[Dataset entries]
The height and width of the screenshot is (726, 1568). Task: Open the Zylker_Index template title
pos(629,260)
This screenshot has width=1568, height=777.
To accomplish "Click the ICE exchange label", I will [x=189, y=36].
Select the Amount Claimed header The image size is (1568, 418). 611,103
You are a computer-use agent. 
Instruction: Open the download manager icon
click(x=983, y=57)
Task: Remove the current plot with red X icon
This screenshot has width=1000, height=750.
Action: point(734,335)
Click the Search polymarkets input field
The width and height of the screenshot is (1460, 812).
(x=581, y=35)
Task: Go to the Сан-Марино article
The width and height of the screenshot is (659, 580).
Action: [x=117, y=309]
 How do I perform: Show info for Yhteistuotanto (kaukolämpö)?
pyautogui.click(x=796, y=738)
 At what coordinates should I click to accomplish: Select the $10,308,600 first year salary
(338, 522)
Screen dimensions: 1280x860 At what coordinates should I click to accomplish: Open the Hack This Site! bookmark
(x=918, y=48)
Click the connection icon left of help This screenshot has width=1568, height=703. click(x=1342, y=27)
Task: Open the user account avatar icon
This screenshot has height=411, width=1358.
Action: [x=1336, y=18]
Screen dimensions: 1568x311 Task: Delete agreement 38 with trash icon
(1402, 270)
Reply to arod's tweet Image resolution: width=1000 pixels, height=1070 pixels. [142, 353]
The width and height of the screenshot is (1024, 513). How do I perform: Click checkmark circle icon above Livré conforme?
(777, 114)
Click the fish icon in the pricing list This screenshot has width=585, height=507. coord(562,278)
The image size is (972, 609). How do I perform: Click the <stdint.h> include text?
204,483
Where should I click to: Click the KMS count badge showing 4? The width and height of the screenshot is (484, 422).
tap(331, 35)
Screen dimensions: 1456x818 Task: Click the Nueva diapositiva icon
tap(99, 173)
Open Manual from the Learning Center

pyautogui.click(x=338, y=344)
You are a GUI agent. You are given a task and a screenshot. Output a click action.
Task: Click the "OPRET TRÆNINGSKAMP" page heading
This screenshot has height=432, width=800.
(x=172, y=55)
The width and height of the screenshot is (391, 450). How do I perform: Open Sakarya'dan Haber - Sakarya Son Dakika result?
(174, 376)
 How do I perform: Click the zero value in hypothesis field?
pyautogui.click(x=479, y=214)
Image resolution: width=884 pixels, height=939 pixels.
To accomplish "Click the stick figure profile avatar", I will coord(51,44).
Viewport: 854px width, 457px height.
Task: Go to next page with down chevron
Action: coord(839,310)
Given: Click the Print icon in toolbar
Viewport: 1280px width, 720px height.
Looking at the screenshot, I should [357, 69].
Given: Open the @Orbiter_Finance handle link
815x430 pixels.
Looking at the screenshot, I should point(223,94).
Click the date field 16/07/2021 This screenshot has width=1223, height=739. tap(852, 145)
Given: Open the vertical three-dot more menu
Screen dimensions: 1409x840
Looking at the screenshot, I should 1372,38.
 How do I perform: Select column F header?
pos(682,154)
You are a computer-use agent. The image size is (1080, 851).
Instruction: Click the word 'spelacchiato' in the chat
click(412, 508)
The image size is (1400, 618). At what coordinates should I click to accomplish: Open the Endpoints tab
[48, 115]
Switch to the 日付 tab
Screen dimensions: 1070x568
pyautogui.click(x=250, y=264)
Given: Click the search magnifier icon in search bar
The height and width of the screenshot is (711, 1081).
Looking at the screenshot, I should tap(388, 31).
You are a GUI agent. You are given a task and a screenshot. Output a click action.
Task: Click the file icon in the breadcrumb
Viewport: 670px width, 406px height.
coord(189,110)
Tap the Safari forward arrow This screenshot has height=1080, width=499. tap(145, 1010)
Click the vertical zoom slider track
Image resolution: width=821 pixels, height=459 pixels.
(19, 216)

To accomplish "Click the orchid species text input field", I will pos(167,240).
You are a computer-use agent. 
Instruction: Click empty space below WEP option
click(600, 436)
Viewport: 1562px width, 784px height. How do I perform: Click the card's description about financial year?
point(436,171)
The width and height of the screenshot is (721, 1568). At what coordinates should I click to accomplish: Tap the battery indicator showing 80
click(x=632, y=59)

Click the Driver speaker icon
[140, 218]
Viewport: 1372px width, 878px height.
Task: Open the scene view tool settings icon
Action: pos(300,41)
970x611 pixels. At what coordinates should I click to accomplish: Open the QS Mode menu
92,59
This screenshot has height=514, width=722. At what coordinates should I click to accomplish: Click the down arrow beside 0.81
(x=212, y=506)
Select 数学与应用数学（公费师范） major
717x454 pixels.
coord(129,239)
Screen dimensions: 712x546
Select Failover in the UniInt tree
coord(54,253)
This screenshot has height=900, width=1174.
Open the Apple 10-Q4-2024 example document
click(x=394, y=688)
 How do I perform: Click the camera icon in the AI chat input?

WORK TO COMPLETE —
Quote exactly the first line of the data and every line after it through the one holding "Click the Search polymarkets input field".

ANSWER FOR THIS EXERCISE —
The height and width of the screenshot is (726, 1568). Task: Open the Zylker_Index template title
pos(629,260)
This screenshot has width=1568, height=777.
To accomplish "Click the ICE exchange label", I will [x=189, y=36].
Select the Amount Claimed header The image size is (1568, 418). 611,103
You are a computer-use agent. 
Instruction: Open the download manager icon
click(x=983, y=57)
Task: Remove the current plot with red X icon
This screenshot has width=1000, height=750.
Action: point(734,335)
Click the Search polymarkets input field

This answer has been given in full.